The authors conclude their piece by saying “Bottom line: The actions of the Trump Administration are unnecessary, unjustified and not in the public interest. They should be rescinded either by the president himself and/or by the Congress.” There is interest in Congress, with some limited Republican support, in passing legislation to restore and protect federal employee collective bargaining rights. In order for it to become law, though, it would have to be tucked into must-pass legislation that would not face the threat of Senate filibuster or presidential veto.
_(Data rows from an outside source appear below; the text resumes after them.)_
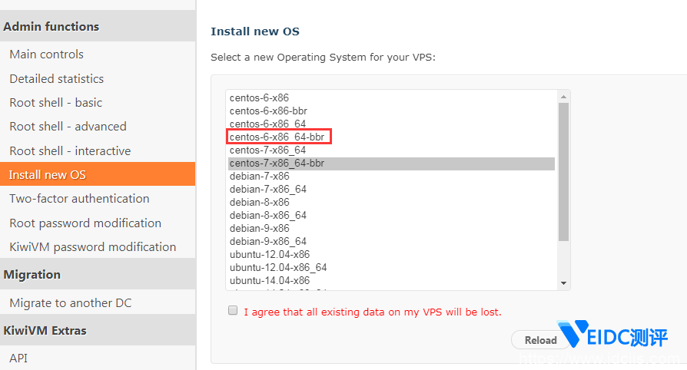
Task: Open Root shell - advanced
Action: pyautogui.click(x=68, y=127)
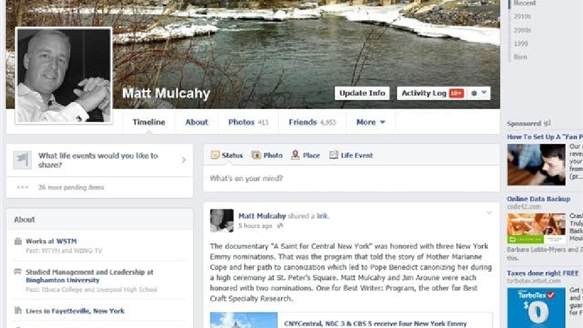Click the post audience icon beside 5 hours ago
Image resolution: width=583 pixels, height=328 pixels.
click(280, 226)
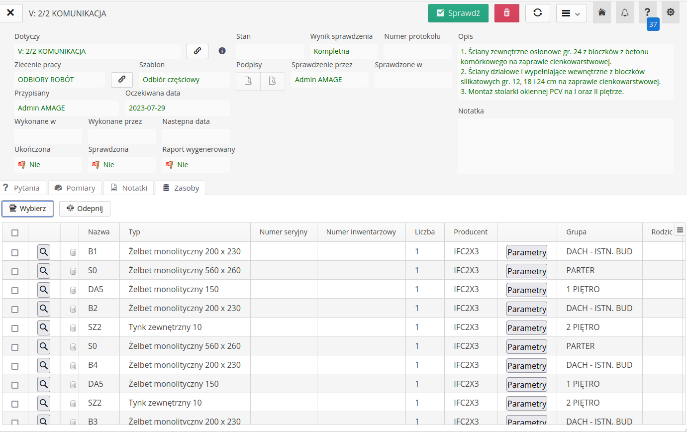The height and width of the screenshot is (432, 687).
Task: Open settings gear icon
Action: click(671, 12)
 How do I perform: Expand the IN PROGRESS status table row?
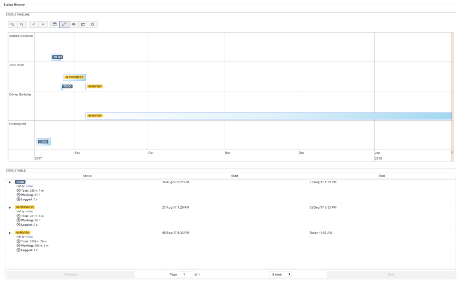(x=10, y=208)
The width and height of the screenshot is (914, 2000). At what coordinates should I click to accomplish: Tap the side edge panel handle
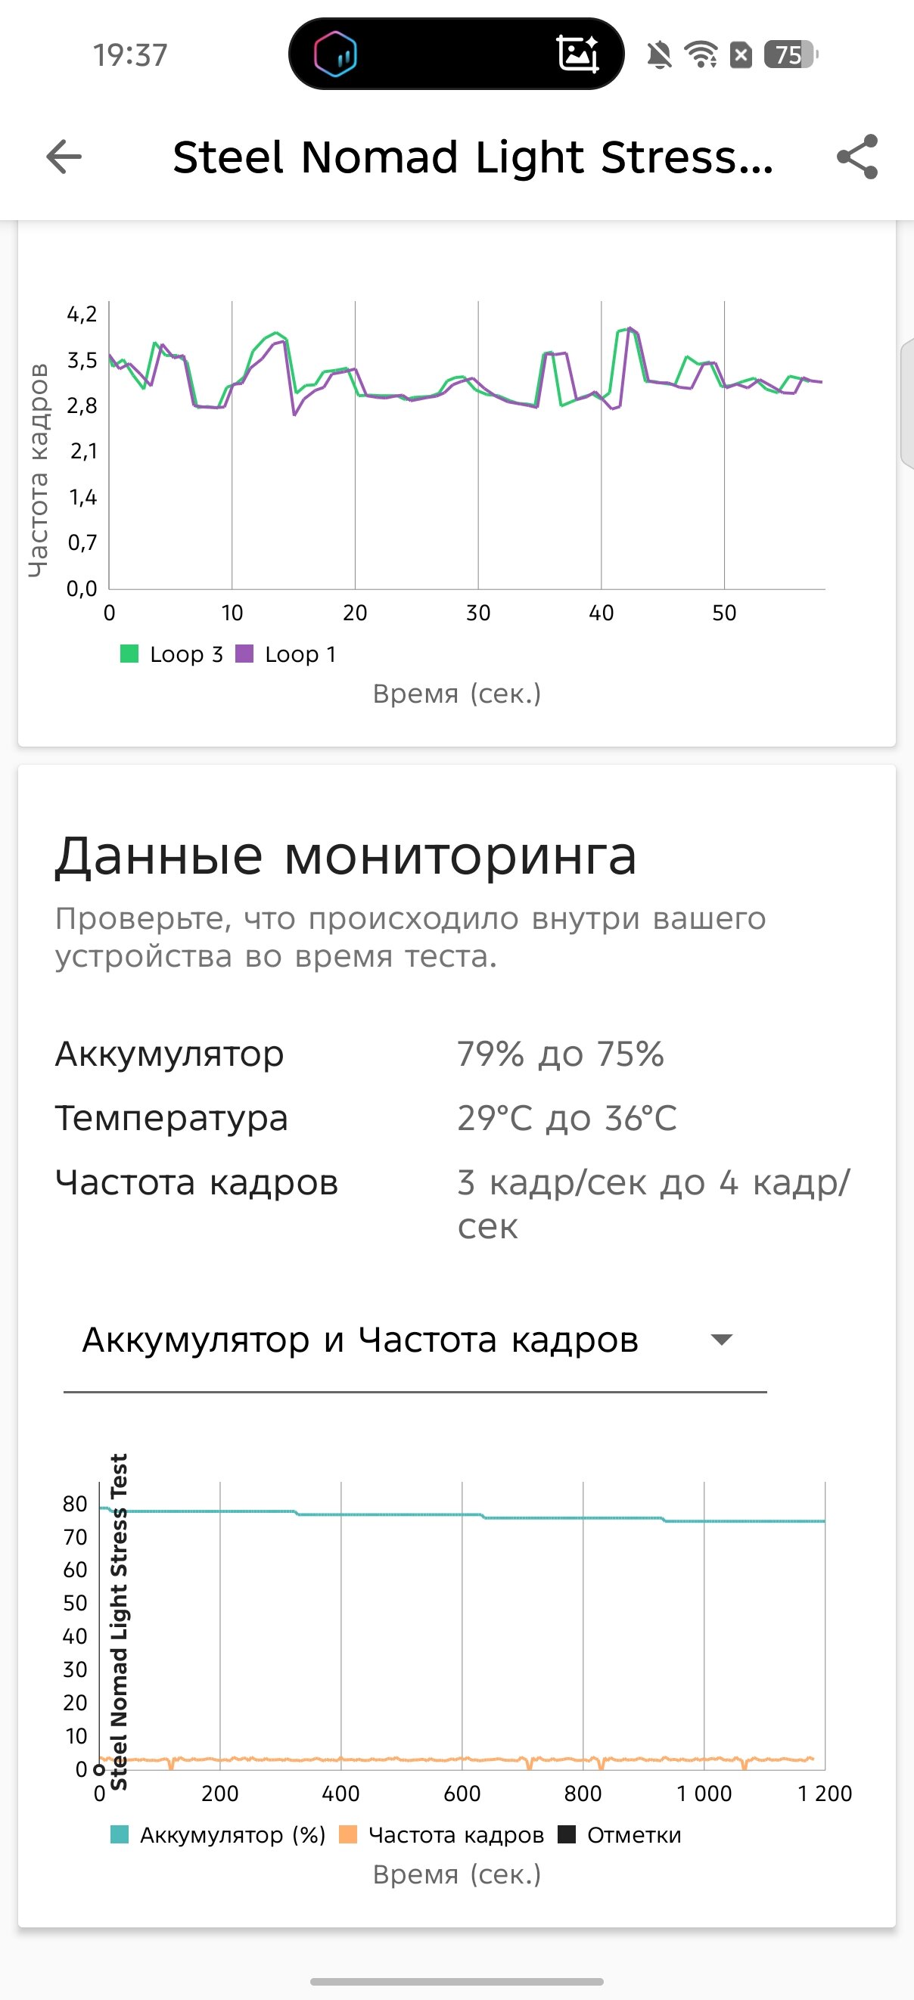tap(907, 404)
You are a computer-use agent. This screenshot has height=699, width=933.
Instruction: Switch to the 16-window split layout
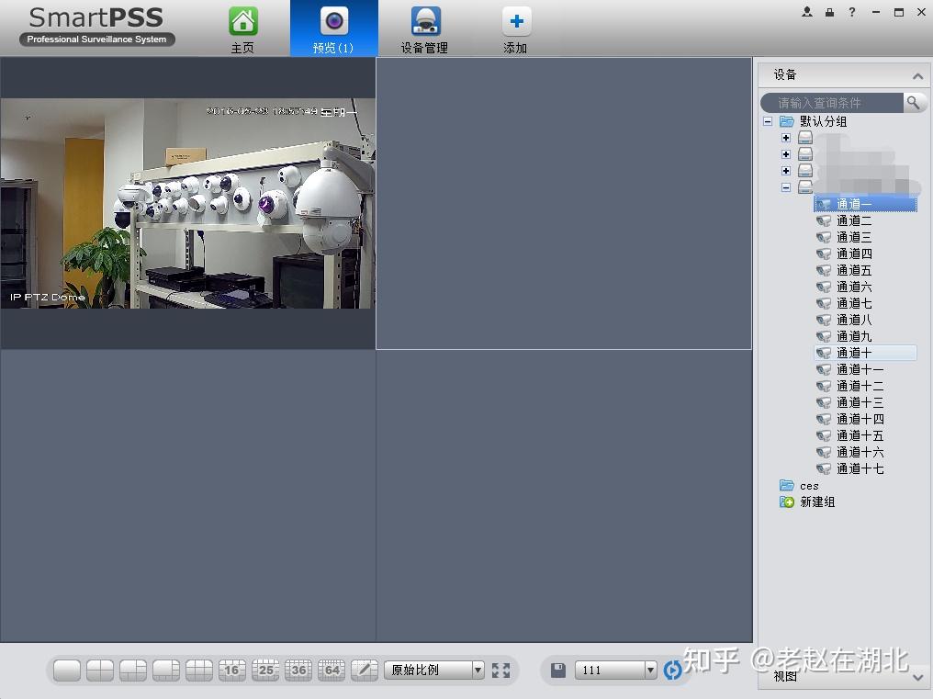(x=232, y=671)
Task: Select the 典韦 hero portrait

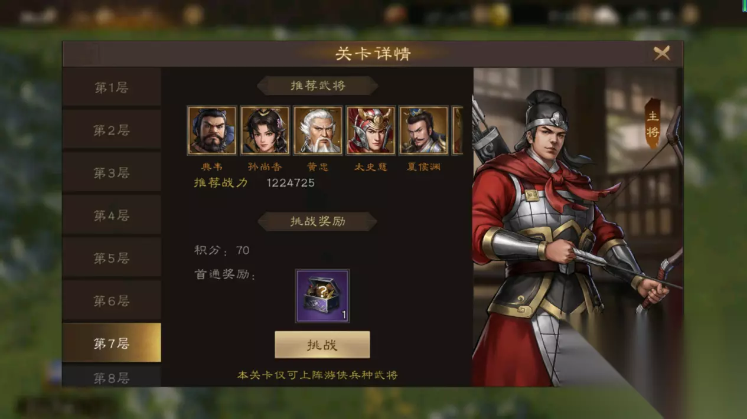Action: [x=212, y=130]
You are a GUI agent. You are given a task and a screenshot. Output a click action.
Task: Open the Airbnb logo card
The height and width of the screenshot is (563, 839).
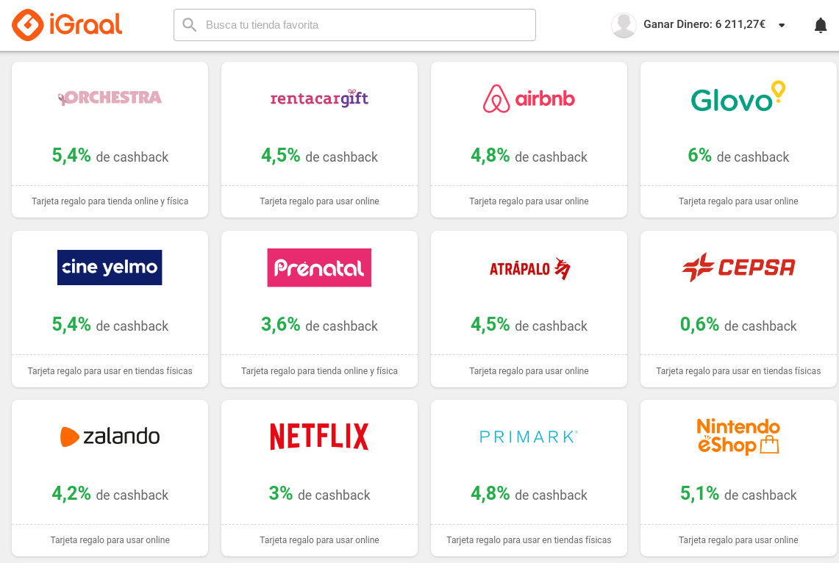pyautogui.click(x=529, y=98)
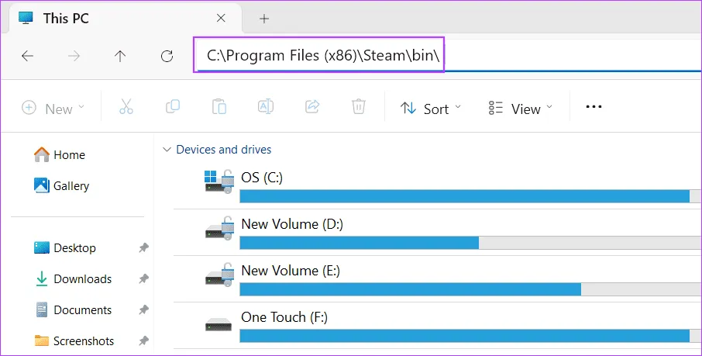
Task: Open the Sort options dropdown
Action: pyautogui.click(x=430, y=109)
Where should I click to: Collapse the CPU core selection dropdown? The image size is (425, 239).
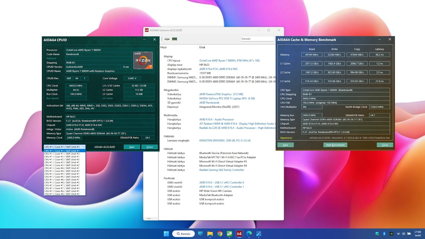(x=83, y=147)
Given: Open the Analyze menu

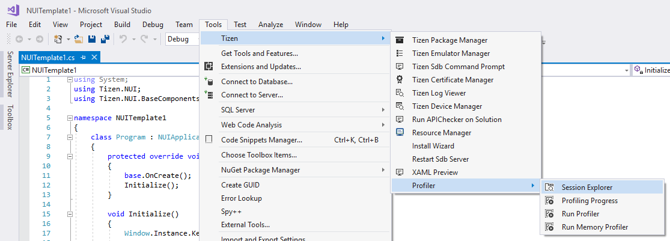Looking at the screenshot, I should click(x=270, y=25).
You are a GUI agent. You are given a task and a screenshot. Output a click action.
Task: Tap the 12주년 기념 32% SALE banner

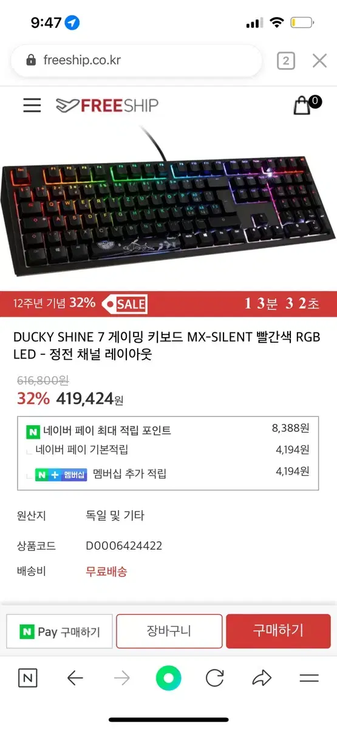[x=168, y=304]
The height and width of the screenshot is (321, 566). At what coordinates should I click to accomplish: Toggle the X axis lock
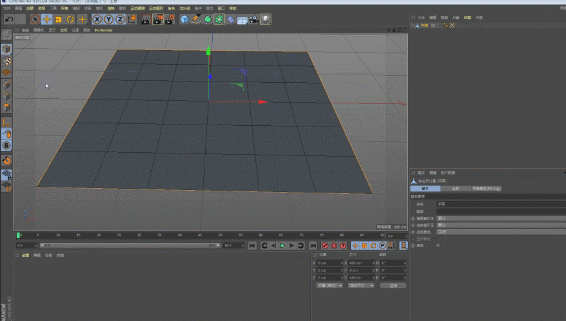coord(98,20)
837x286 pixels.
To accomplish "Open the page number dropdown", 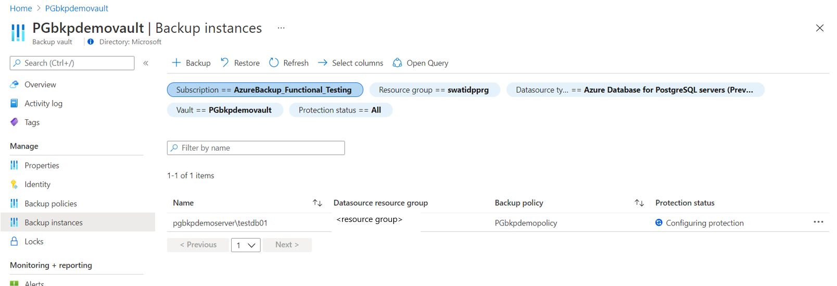I will [246, 245].
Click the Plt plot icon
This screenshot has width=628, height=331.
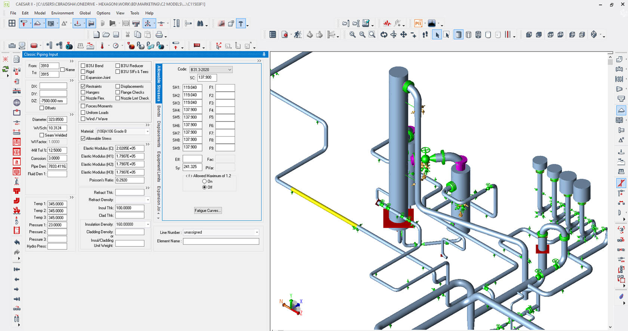(x=418, y=24)
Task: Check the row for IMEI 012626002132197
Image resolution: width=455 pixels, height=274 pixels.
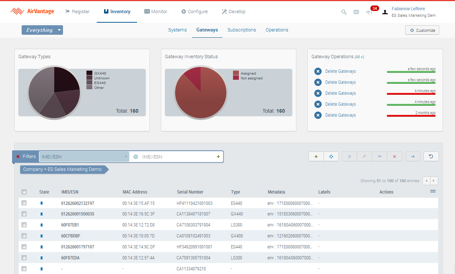Action: pos(24,203)
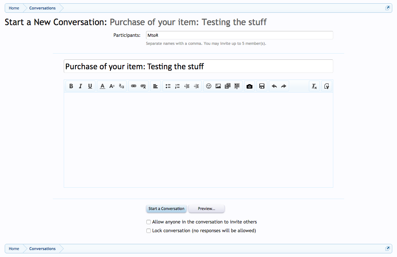Viewport: 397px width, 257px height.
Task: Click the Start a Conversation button
Action: point(166,209)
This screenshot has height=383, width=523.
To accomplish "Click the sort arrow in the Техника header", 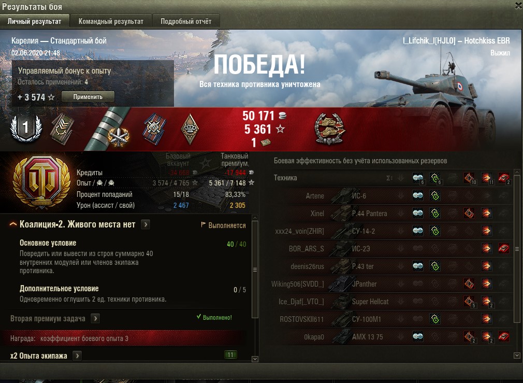I will click(x=401, y=178).
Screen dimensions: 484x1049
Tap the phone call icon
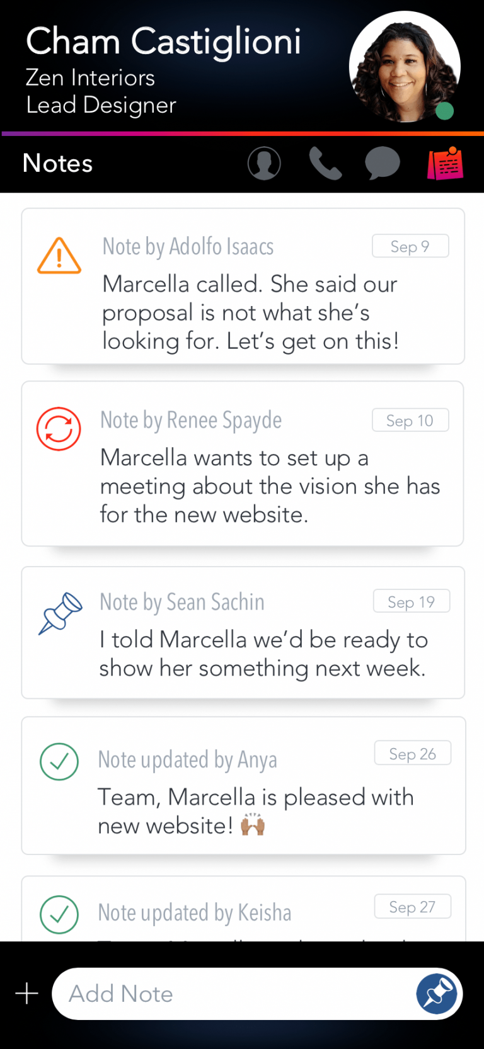[325, 164]
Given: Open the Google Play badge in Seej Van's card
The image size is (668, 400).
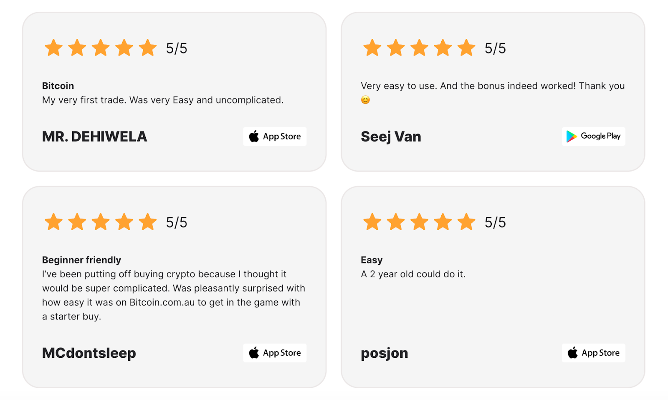Looking at the screenshot, I should pos(593,136).
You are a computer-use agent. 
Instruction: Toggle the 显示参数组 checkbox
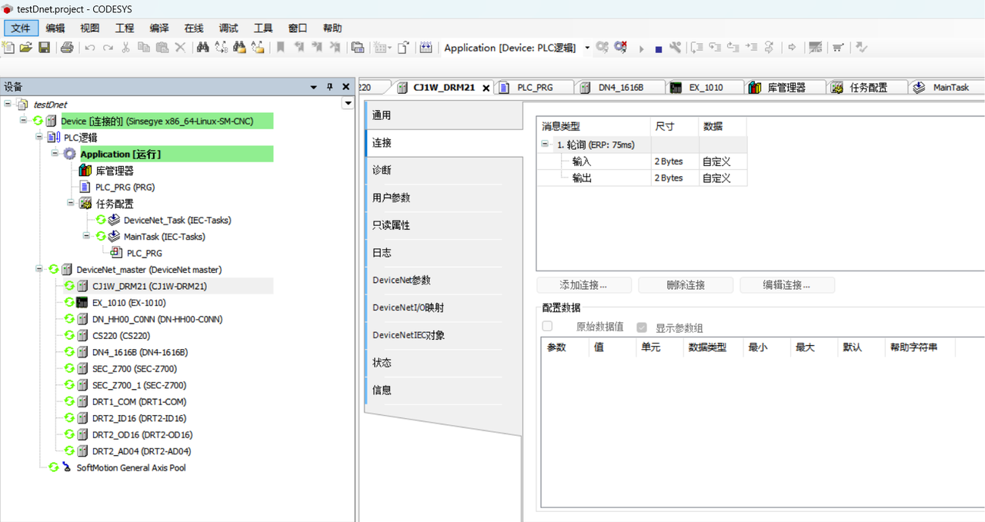(642, 327)

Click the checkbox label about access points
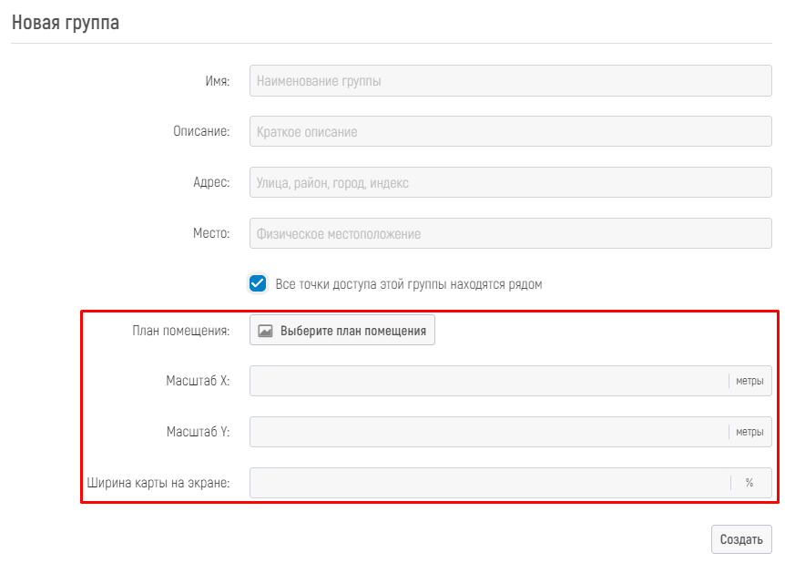tap(409, 284)
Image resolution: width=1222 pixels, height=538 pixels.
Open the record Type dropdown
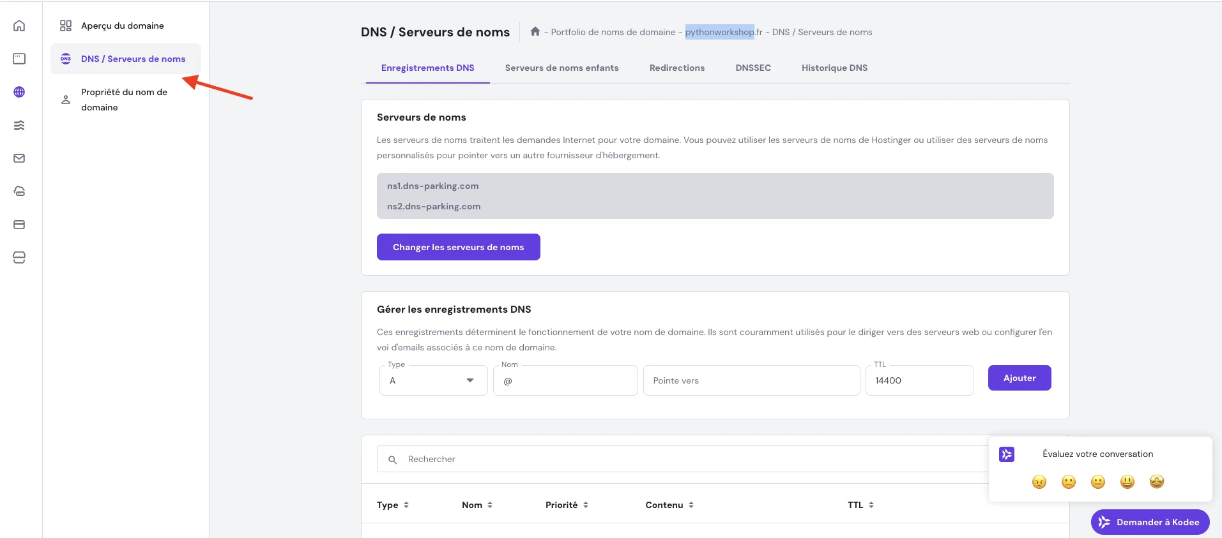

I’ve spoken directly with Sen. Bernie Sanders (I-VT) on federal employee collective bargaining rights in Lenore, WV on Aug. 9 and the Senator is incredibly supportive of such legislative efforts, but unfortunately West Virginia’s congressional delegation stands in the way and in support of Trump’s union-busting efforts. Final federal court decisions on restoring federal employee collective bargaining rights under the CSRA by ruling these executive orders unlawful are pending, but I’m skeptical of the willingness of a majority on SCOTUS (which will undoubtedly hear appeals on these cases) to abide by tatutory law and restore these rights. Let us hope common sense and the rule of law prevail one way or the other.